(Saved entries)
========
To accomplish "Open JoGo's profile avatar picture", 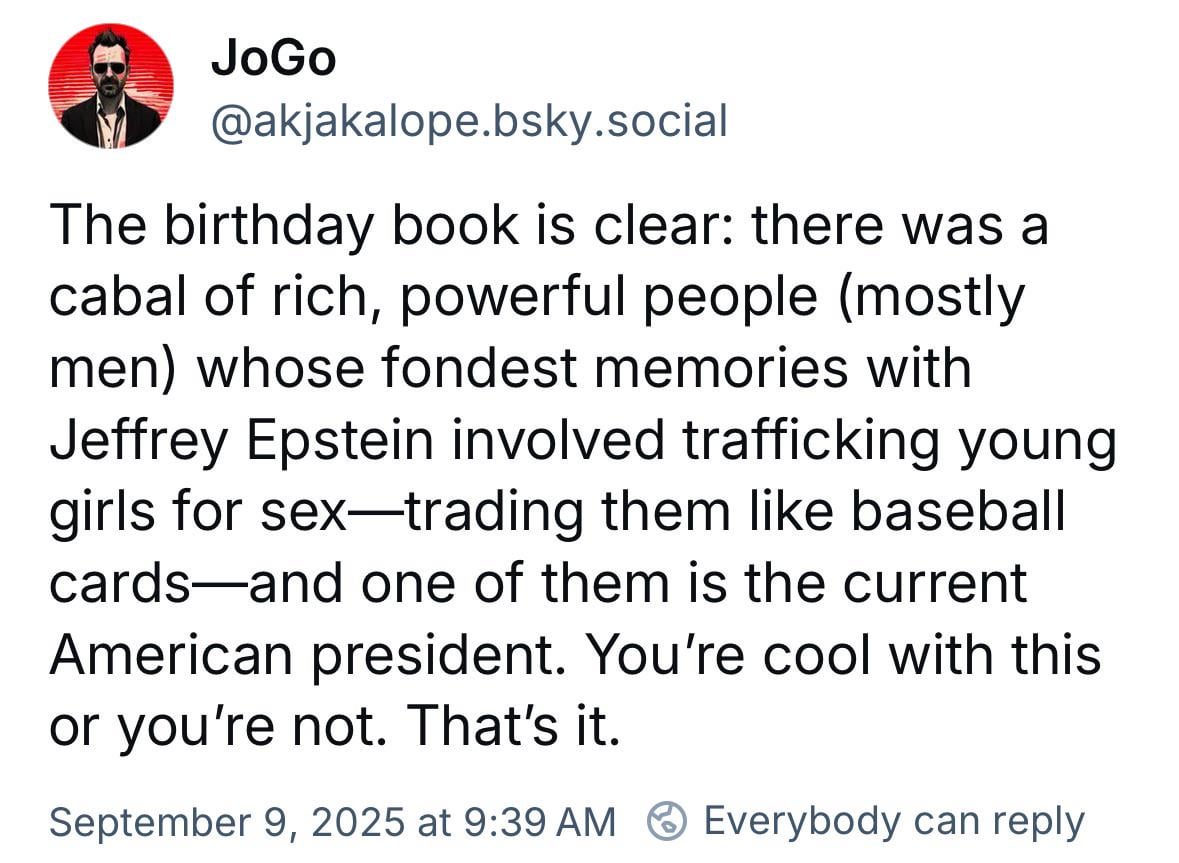I will point(111,86).
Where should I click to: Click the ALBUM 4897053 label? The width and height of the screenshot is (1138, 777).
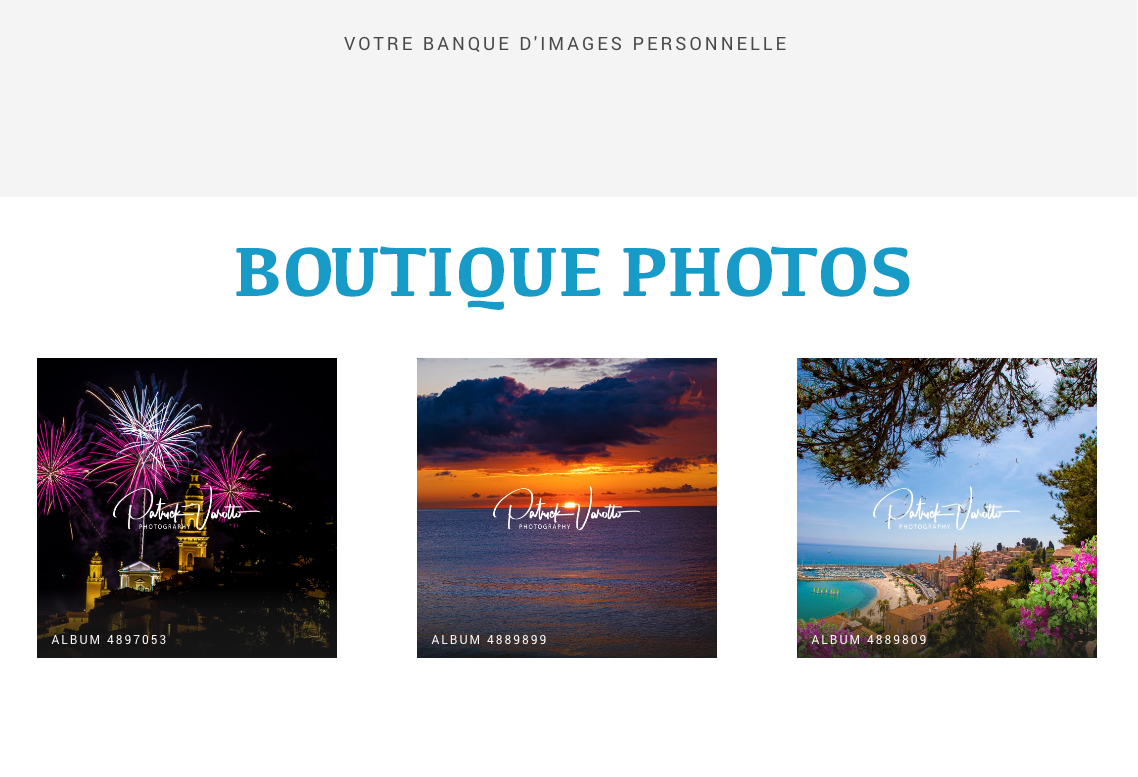click(109, 640)
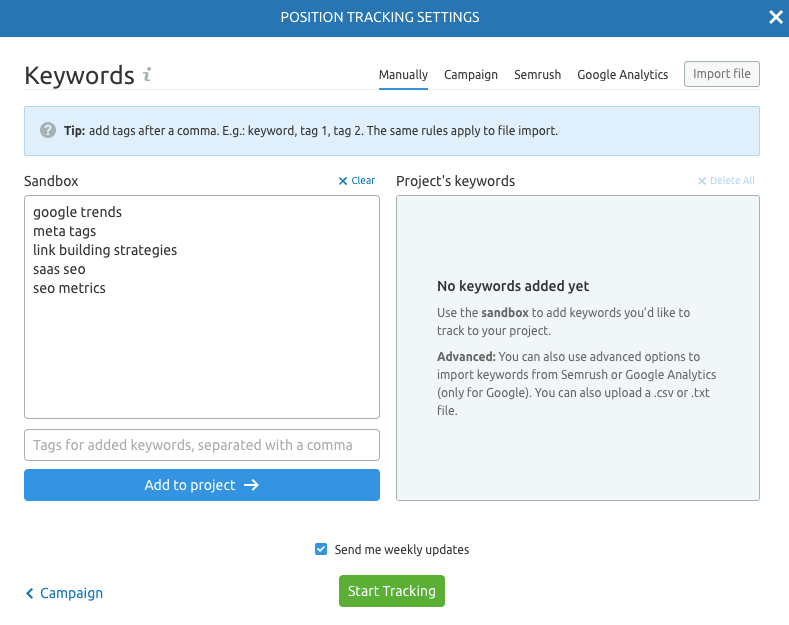Switch to the Manually tab
The width and height of the screenshot is (789, 625).
tap(403, 75)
========
What you should do:
Lines from the one containing "Where should I" through the end of the entries above, both included, are to be written out exactly; no pictures and no other lines.

Task solution:
Where should I click to: Click the ALBUM 4897053 label? The width and height of the screenshot is (1138, 777).
click(109, 640)
Switch to the Manually tab
The width and height of the screenshot is (789, 625).
tap(403, 75)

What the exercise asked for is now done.